> **WORK ORDER 1**
Copy from the forum reply on reproducible examples the part that opens with the words containing "#> Error in library(astsa): there" and closes with "library(ggplot2)".
> **WORK ORDER 2**
In the forum reply on reproducible examples, shorten the paragraph beginning "This reprex is a good start!" to a single sentence that keeps its main points.

Wow, thanks! I'm actually a man, though :wink: coming from one of the few countries where "Andrea" is masculine, this happens to me frequently!

This reprex is a good start! However, note that the goal of creating a reproducible example is to provide others with code that they can run on their own machine, thus you shouldn't load data from your HD in your reprex:

eurdata <- read_csv("C:/Users/Stephanie Pugh/R/WEUR_GDP_SPSales.csv")

I wouldn't be able to reproduce the results on my machine, since I don't have that file. You should load the data on your machine, create eurdata_small, apply dput to eurdata_small and then include only the output of dput in the reprex. Similarly, the reprex doesn't have to be included in your reproducible example: for more information, see for example https://reprex.tidyverse.org/articles/reprex-dos-and-donts.html and [Video] Reproducible Examples and the `reprex` package. The final output would be something like

library(xts)
#> Error in library(xts): there is no package called 'xts'
library(zoo)
#> Error in library(zoo): there is no package called 'zoo'
library(astsa)
#> Error in library(astsa): there is no package called 'astsa'
library(dplyr)
#> 
#> Attaching package: 'dplyr'
#> The following objects are masked from 'package:stats':
#> 
#>     filter, lag
#> The following objects are masked from 'package:base':
#> 
#>     intersect, setdiff, setequal, union
library(ggplot2)

> **SUPPLIED DATA**

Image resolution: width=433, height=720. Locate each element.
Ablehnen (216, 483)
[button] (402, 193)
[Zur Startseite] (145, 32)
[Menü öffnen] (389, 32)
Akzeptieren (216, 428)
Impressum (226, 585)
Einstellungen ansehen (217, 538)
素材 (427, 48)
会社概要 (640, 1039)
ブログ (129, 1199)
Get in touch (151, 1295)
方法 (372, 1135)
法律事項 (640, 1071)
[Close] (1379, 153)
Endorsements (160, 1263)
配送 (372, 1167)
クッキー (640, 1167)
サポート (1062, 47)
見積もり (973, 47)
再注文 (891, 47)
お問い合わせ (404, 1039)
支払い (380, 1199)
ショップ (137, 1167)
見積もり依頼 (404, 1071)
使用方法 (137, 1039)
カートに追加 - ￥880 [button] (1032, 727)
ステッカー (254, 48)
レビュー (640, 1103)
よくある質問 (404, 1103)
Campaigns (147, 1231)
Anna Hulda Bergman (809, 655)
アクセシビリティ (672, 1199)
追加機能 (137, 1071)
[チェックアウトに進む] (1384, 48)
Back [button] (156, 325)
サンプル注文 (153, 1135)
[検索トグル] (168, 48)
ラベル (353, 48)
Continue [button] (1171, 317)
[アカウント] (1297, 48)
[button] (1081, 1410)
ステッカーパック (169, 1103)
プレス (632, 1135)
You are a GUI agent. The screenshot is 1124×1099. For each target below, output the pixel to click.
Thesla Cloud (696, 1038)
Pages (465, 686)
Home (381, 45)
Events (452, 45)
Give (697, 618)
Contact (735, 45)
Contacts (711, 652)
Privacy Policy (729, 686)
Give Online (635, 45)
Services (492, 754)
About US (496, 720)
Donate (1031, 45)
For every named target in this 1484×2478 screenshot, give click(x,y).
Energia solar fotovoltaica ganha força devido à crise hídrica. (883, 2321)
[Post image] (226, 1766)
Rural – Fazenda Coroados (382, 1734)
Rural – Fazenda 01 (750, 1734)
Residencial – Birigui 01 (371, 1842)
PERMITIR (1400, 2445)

> **ANSWER SPACE 1**
#> Error in library(astsa): there is no package called 'astsa'
library(dplyr)
#> 
#> Attaching package: 'dplyr'
#> The following objects are masked from 'package:stats':
#> 
#>     filter, lag
#> The following objects are masked from 'package:base':
#> 
#>     intersect, setdiff, setequal, union
library(ggplot2)

> **ANSWER SPACE 2**
The reprex is a good start, but it shouldn't load data from the hard drive, because a reproducible example is meant to give others code they can run on their own machines.